I have received a cash gift of 100k and a property that has been valued at 250k, bringing me over the threshold of 335k (individual yearly gift allowance of 3k per parent accounted for). I intend to send back 15k prior to the completion of my tax return

Is it possible to arrange the transfer as a part-gift and part-loan?
A gift of 150k of the property equity, and a loan of 100k (at current deposit account interest rate of 0%). Then using the yearly gift allowance to bring the loan down by 6k per year without making any repayments.

This brings me below the 335k CAT allowance for the future, without the need to repay the 15k this year. Is this possible or is there anything I could have missed?

Please let me know if you require any further information,
Thanks, Joe.
 
Hi Joe.

‘No’ is the short answer, because that would be tax fraud.

In your own words, you received a gift, so retrospectively recharacterising it as a loan is sailing too close to the wind.

Gordon
 
Hi Joe.

‘No’ is the short answer, because that would be tax fraud.

In your own words, you received a gift, so retrospectively recharacterising it as a loan is sailing too close to the wind.

Gordon
5k tax on 350k gift is way to much tax to pay in a modern country for all the free services we receive!!!
 
Hi Joe.

‘No’ is the short answer, because that would be tax fraud.

In your own words, you received a gift, so retrospectively recharacterising it as a loan is sailing too close to the wind.

Gordon
Hi Gordon,

Thanks for the reply, I just have a follow on query.

The fact that the property has been signed over to me this tax year & I have not yet completed an IT38 for it, does that not mean I still have time/scope to finalise the characterisation/breakdown of the gift/part-gift?

So I would not be recharacterising the gift or defrauding on tax as I have not declared it yet?

Thanks,
Joe.
 
In your own words, you received a gift, so retrospectively recharacterising it as a loan is sailing too close to the wind.
It depends on what "retrospectively" is here.

If the gift is very recent and you want to characterise it as a loan then I don't see how it is an issue. If the transfer was made in January and you sign a loan agreement with your parents today I don't think this would look too unusual. Families work differently from what Revenue would expect from a corporate deal.

If you are doing it for a transfer made several years ago then it would very much look like something highly artificial.
 
Nah, that’s a scam.

If I gave you an apple in January, it’s sharp practice to pretend it’s an orange in May.
 
If I gave you an apple in January, it’s sharp practice to pretend it’s an orange in May.
I think a four-month delay in formally agreeing a loan within a family would not be seen as unusual. Child in a panic needs funds to clear a sale, parent makes transfer in a hurry. Once the dust settles they reflect and formalise the arrangement.

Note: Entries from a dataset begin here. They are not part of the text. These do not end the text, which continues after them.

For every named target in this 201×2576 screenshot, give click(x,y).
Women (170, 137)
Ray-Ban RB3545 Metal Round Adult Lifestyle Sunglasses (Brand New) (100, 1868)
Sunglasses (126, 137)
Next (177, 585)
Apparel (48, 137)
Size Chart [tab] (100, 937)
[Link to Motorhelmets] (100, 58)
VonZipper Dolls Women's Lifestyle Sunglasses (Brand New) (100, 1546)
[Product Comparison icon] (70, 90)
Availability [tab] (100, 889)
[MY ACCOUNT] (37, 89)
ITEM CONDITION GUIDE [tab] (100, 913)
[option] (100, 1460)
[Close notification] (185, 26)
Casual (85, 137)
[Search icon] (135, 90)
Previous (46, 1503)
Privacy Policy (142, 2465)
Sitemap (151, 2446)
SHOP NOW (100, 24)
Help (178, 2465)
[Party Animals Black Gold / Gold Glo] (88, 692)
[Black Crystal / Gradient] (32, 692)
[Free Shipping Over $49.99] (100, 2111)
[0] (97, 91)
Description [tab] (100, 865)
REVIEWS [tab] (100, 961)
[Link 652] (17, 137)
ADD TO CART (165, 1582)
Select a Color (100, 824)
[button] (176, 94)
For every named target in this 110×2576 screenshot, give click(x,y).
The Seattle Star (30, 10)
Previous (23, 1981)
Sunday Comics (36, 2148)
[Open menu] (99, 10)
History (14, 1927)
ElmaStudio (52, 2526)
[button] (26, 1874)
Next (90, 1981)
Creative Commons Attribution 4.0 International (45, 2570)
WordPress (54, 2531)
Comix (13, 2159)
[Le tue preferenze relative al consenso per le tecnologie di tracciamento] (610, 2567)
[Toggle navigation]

In the OP's shoes I would just pay the €5k CAT so as not to invite further scrutiny of my tax affairs. But the scenario I described above would not be unusual.
 
I think a four-month delay in formally agreeing a loan within a family would not be seen as unusual. Child in a panic needs funds to clear a sale, parent makes transfer in a hurry. Once the dust settles they reflect and formalise the arrangement.



In the OP's shoes I would just pay the €5k CAT so as not to invite further scrutiny of my tax affairs. But the scenario I described above would not be unusual.
Maybe in Fianna Fail circa 1986.

I’ve never come across anyone who gifts money to someone and then decides four months later that it was in fact a loan.

Let’s call a spade a spade…such a scenario is a tax dodge and Father Ted meets 1980s Ireland.
 
I have received a cash gift of 100k and a property that has been valued at 250k, bringing me over the threshold of 335k (individual yearly gift allowance of 3k per parent accounted for). I intend to send back 15k prior to the completion of my tax return

Did the disposal of the property to you by your parents give rise to a capital gains tax (CGT) liability for them?

If CGT did arise, you could receive a credit for this against your capital acquisitions tax (CAT) liability, potentially reducing your CAT liability to zero, and you would not have to return €15k to your parents.
 
Hi Joe.

‘No’ is the short answer, because that would be tax fraud.

In your own words, you received a gift, so retrospectively recharacterising it as a loan is sailing too close to the wind.

Gordon
How would it be tax fraud?. Don't the multinationals structure things within the realms of legality to reduce their bill to near zero.

If its plausible then I don't see the issue. I'm not an accountant but I would pay to see a specialist on the matter and have my ducks in a row.
 
5k tax on 350k gift is way to much tax to pay in a modern country for all the free services we receive!!!
Free services? Are you having a laugh?. We pay through the nose for everything. I paid 30k in cgt last year and spent 38 hours waiting in A&E last week. Some bang for my buck there.